Please reproduce the entries below exactly from the line holding "You are a computer-use agent." through the last line, both included, and omit any pictures.

────────────────────

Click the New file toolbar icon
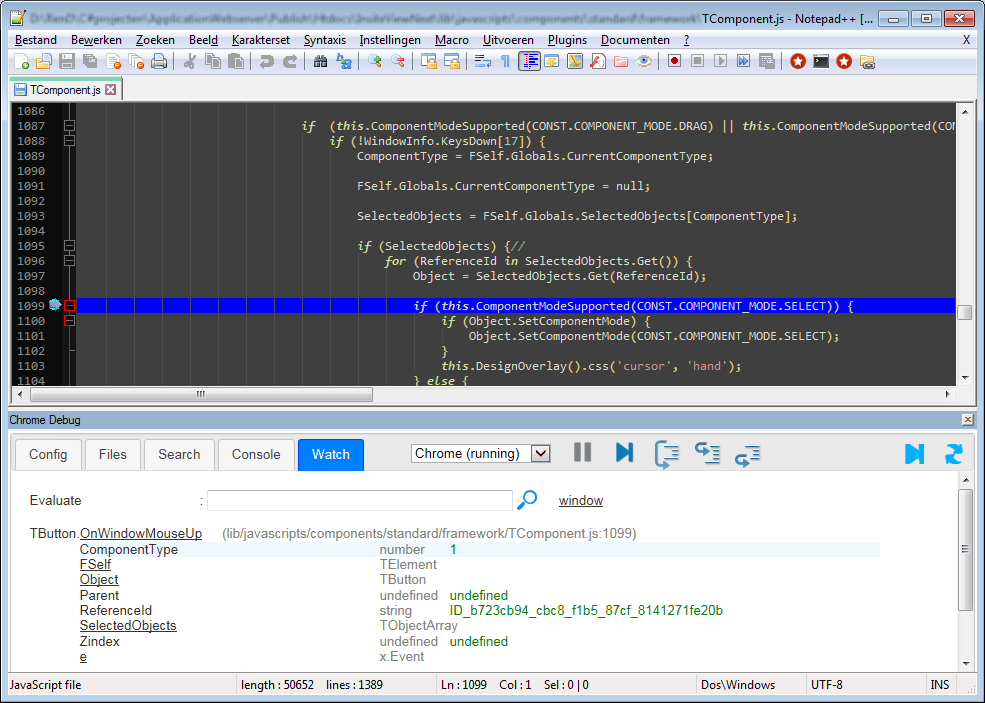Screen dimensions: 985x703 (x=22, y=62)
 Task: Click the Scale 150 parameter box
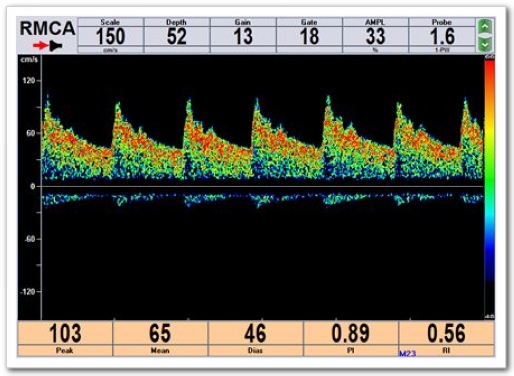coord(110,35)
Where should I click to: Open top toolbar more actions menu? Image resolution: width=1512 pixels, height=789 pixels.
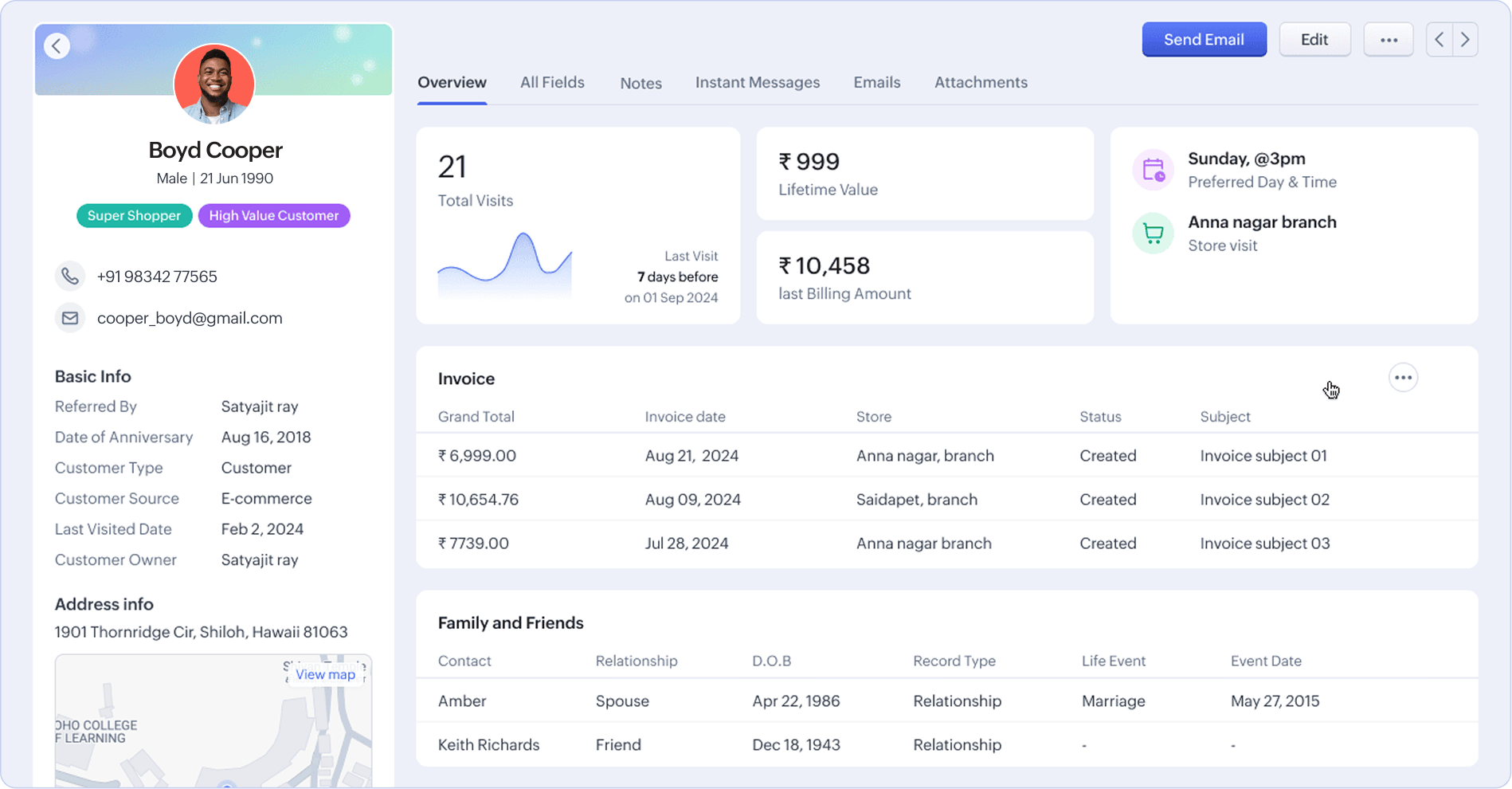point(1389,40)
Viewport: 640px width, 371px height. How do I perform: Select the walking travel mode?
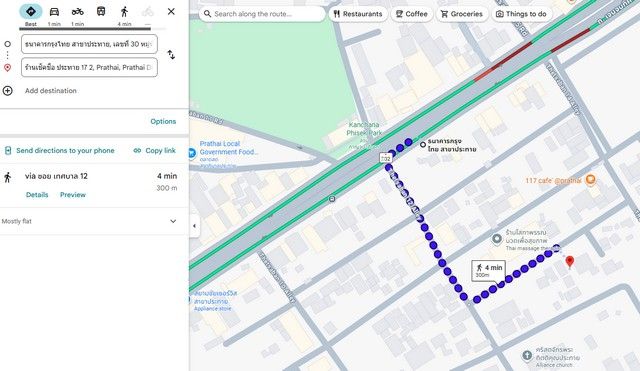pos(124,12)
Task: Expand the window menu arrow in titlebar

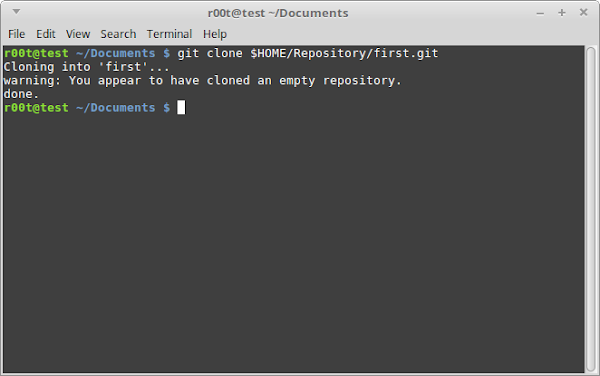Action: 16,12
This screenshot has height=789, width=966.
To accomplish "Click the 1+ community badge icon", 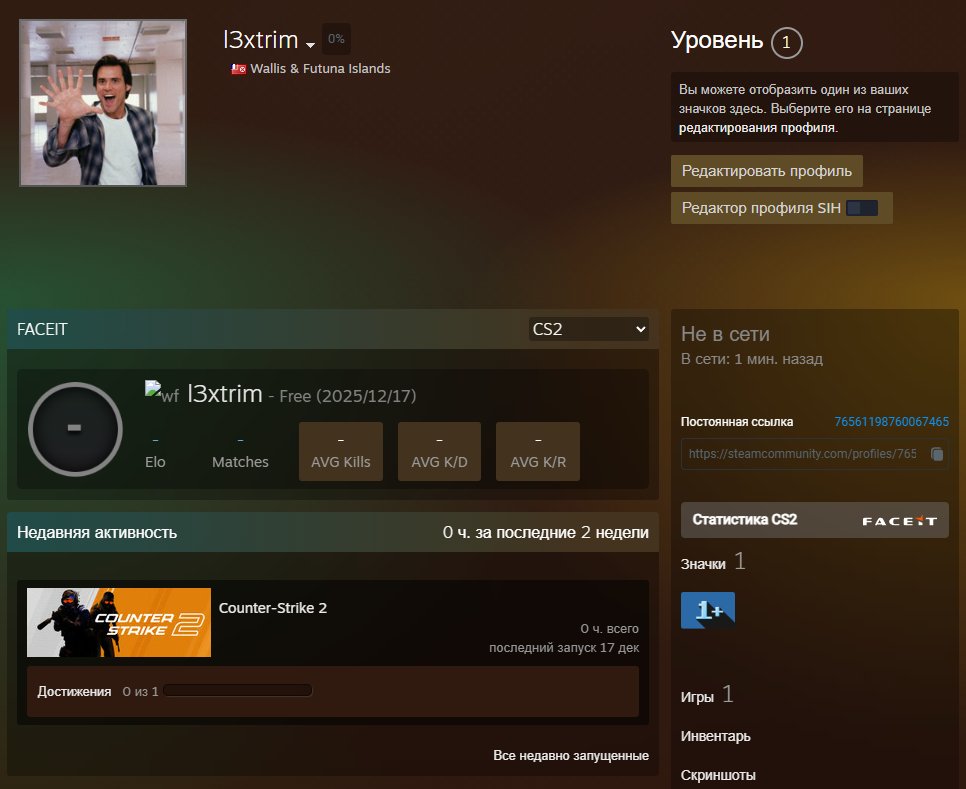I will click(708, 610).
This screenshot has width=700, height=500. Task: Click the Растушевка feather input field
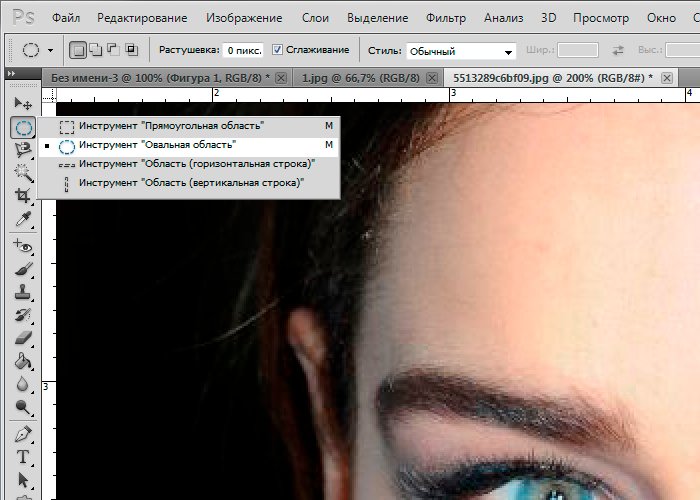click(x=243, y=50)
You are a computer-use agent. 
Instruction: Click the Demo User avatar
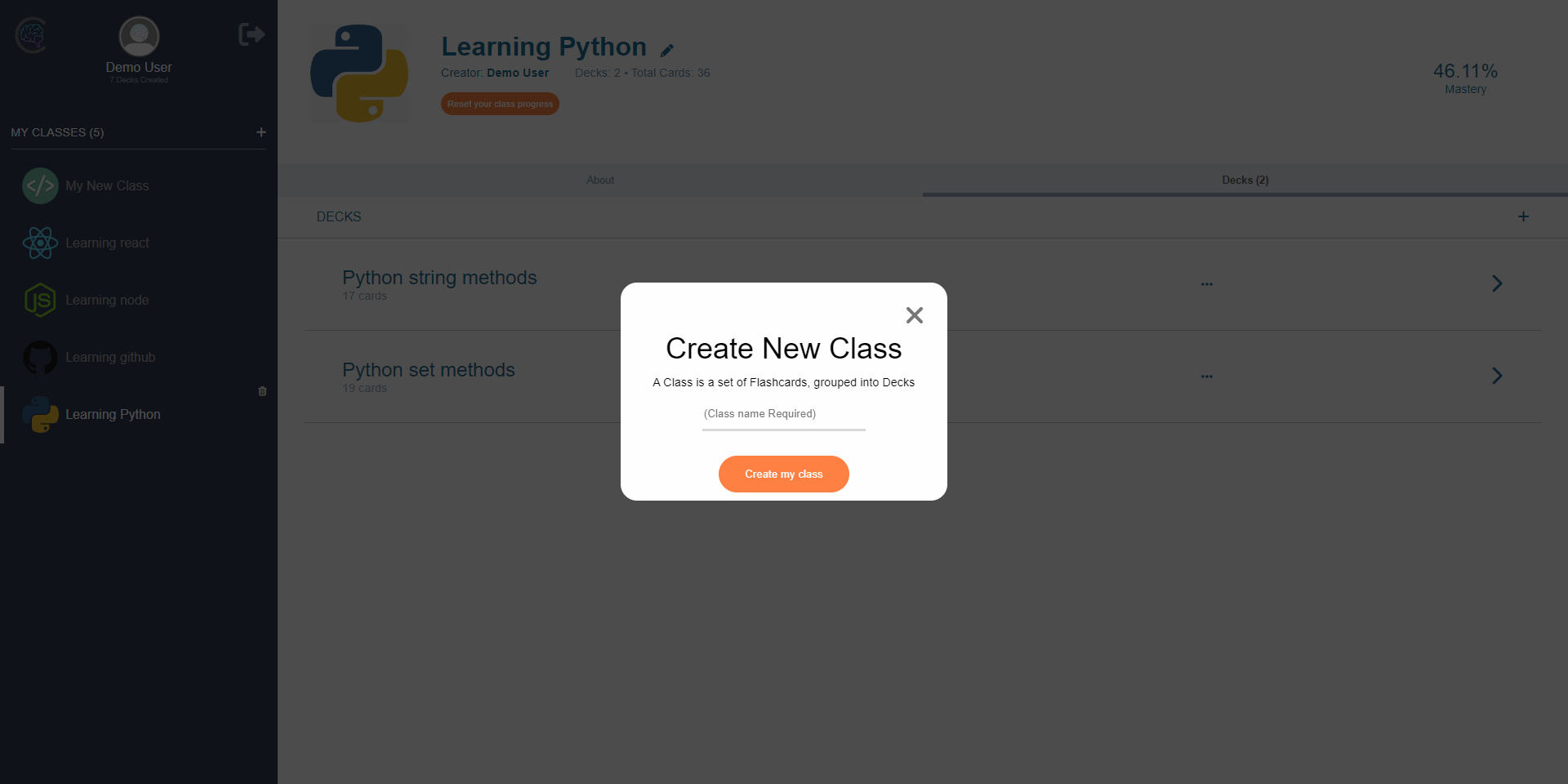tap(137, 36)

────────────────────

**Answer to this exercise:**
You are a computer-use agent. 
Instruction: Click the Demo User avatar
tap(137, 36)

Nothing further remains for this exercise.